▸ SOURCE EXCERPT
# # # # # # #

Several terminologies are used to describe the device characteristics of OLEDs. They include luminance, threshold voltage, efficiency, chromaticity and durability. Luminance is a psychophysical analog of brightness. Threshold voltage is the turn-on voltage for a device to obtain a luminance of 1 cd/m2. Current efficiency is defined as the luminous flux per current passing through the cell. External quantum efficiency is the ratio of number of photons ejected to the number of charges injected into the devices. Chromaticity is a standard way to measure colors of the emitters. Durability is defined as the continuous operation time for a device decaying from its original luminance to its half value. A good OLED should have a low threshold voltage, high quantum efficiency, high current efficiency and long operation lifetime. There are a number of factors that determine the device performance. Threshold voltage is determined by injection barrier (the barrier height at the contacting electrode/organic interface) of the majority carriers. The optimization of device quantum efficiency and current efficiency requires that injection of holes and electrons must be balanced, which are controlled by the matching of their energy levels. The chemistry at the organic/electrode and organic/organic interfaces is a critical factor affecting the operation stability and luminous efficiency. Mismatch of energy level alignments alters the exciton recombination zone and hence modify the emissive color. In other words, efficient charge injection and a balance between the injected electrons and holes are two criteria that must be fulfilled for fabricating an OLED with high efficiency. From the above, we then understand that (i) the barrier heights at the contacting electrode/organic and organic/organic interfaces determine the recombination zone and more critically the device performance such as turn-on voltage and luminous efficiency, and (ii) the chemistry between the electrode and organic materials are also important to the electronic and chemical properties at the interface, which in turns modifies the bulk properties of the OLEDs. From a fundamental point of view, understanding the electronic structures and chemical properties of metal/organic interfaces is of paramount importance in improving the device performance of OLEDs.

# # # # # # #

▸ DATA EXCERPT
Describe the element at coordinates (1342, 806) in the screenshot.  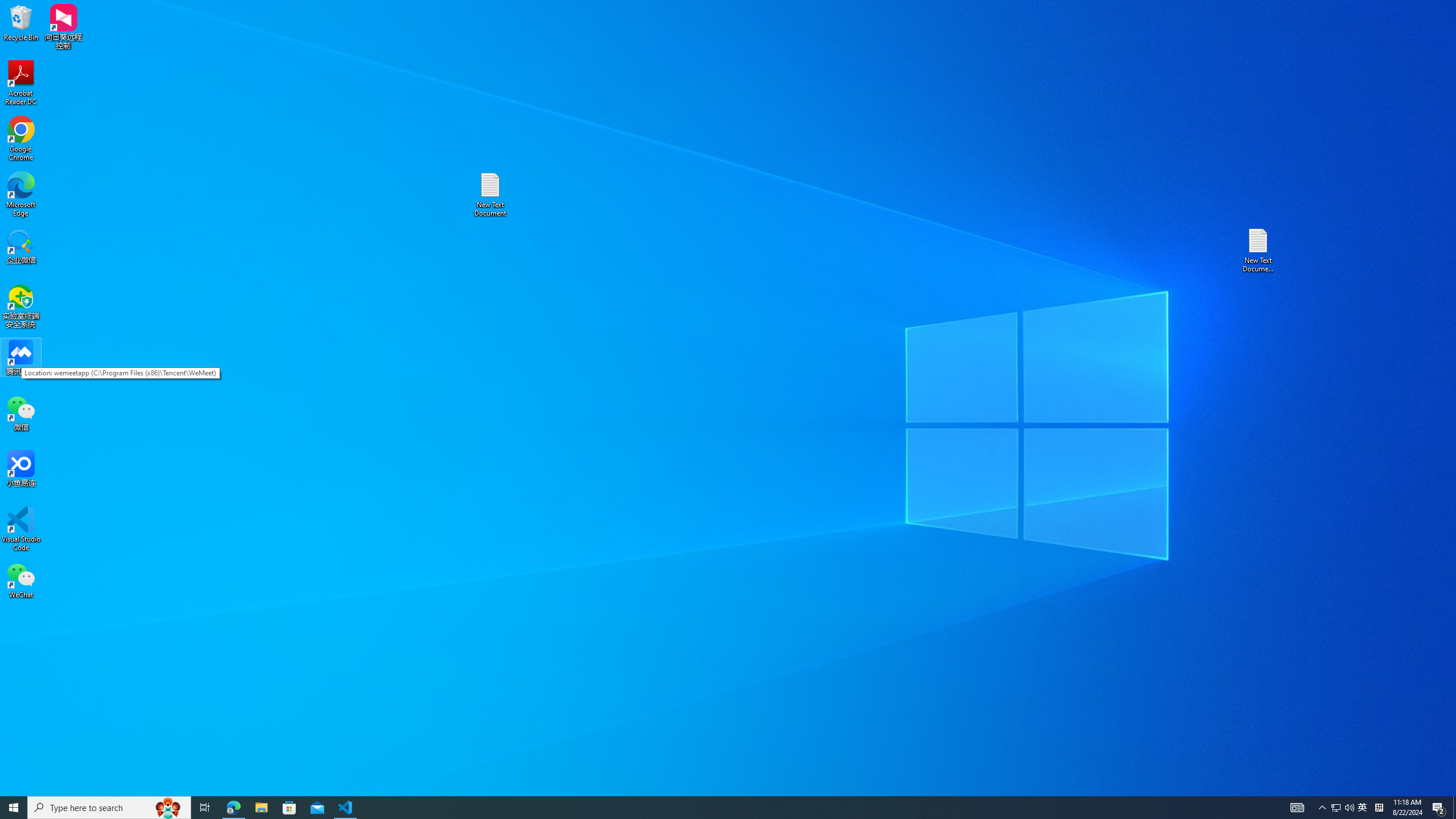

# # # # # # #

▸ THE REQUEST
Using the passage on OLED device characteristics, decide whether each statement agrees with it. (a) Threshold voltage is the turn-on voltage a device needs to reach a luminance of 1 cd/m2. (b) Durability is the operation time until a device's luminance falls to zero. (c) A good OLED should have a high threshold voltage. For each, answer yes or no and quote the words of the passage that decide it.

▸ RESULT OF THIS EXERCISE
(a) Yes: "Threshold voltage is the turn-on voltage for a device to obtain a luminance of 1 cd/m2."
(b) No: "Durability is defined as the continuous operation time for a device decaying from its original luminance to its half value."
(c) No: "A good OLED should have a low threshold voltage"